Within-family validation of polygenic risk scores in the UK Biobank: Investigating the role of principal component analysis and mixed model association

A central challenge in the field of polygenic risk prediction has been measuring and controlling for confounding effects mediated through population stratification.

Traditionally, control has been attempted through the inclusion of the top principal components (PCs) of variation and the use of linear mixed models in genome-wide association studies (GWAS). Calculating the genomic inflation factor ( λ ) and assessing the predictive ability of polygenic risk scores (PRS) in within-family settings have been considered important steps in validating that GWAS summary statistics are relatively unbiased estimates of causal effects.

In this study, we examined the relationship between the number of PCs included during GWAS/PRS model development and the observed attenuation in performance when moving from a population-level setting to a cohort composed of discordant sibling pairs. This was done for four complex diseases in the UK Biobank: coronary artery disease, type 2 diabetes, breast cancer, and prostate cancer. Comparisons were made with educational attainment, a trait well-known to be highly prone to environmental confounding.

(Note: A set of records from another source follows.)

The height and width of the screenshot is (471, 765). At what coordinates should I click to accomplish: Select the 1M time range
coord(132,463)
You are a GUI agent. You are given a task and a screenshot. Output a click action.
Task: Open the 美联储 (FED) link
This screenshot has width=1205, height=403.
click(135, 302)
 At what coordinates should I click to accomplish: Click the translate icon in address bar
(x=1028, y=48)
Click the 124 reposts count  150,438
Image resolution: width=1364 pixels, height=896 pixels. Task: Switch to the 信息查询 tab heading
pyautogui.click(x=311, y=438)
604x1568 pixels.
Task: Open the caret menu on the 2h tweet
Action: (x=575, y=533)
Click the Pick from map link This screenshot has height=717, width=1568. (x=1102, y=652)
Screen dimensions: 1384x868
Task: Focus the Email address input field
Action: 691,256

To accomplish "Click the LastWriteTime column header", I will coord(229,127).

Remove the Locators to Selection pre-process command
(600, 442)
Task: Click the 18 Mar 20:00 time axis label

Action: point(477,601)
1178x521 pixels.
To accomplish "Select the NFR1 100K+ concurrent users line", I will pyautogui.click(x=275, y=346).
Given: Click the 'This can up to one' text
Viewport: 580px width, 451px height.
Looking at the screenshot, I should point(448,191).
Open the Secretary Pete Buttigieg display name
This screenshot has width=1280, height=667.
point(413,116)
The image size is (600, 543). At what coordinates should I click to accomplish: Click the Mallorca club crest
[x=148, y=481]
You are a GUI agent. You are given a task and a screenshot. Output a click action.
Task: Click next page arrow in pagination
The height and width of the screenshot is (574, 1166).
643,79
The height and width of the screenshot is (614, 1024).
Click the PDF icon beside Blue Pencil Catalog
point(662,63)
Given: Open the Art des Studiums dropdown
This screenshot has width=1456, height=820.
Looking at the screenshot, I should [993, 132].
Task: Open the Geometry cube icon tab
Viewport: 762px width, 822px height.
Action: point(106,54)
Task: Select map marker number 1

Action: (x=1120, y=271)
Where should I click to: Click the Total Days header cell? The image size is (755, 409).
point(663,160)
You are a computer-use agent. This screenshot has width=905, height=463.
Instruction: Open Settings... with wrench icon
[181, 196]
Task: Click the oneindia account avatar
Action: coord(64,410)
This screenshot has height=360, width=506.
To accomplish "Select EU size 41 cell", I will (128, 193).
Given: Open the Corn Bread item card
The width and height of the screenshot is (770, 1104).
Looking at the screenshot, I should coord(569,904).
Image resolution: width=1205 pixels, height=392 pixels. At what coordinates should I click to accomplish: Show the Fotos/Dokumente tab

We find that, contrary to expectation, increasing the number of included PCs does not consistently reduce within-family attenuation. Furthermore, any reduction in predictive attenuation does not appear to closely correlate with reduction in the genomic inflation factor λ . Additionally, there appears to be little added benefit to prediction or reduced attenuation with the addition of mixed model-based approaches. Taken together, our results demonstrate that the effects of controlling for population stratification can be trait-specific and can vary substantially depending on the number of SNPs or PCs included in the PRS model. These results highlight the inherent complexity of controlling for population stratification in the UK Biobank and suggest that further research is needed to establish best practices for both detecting and effectively minimizing confounding during polygenic prediction tasks.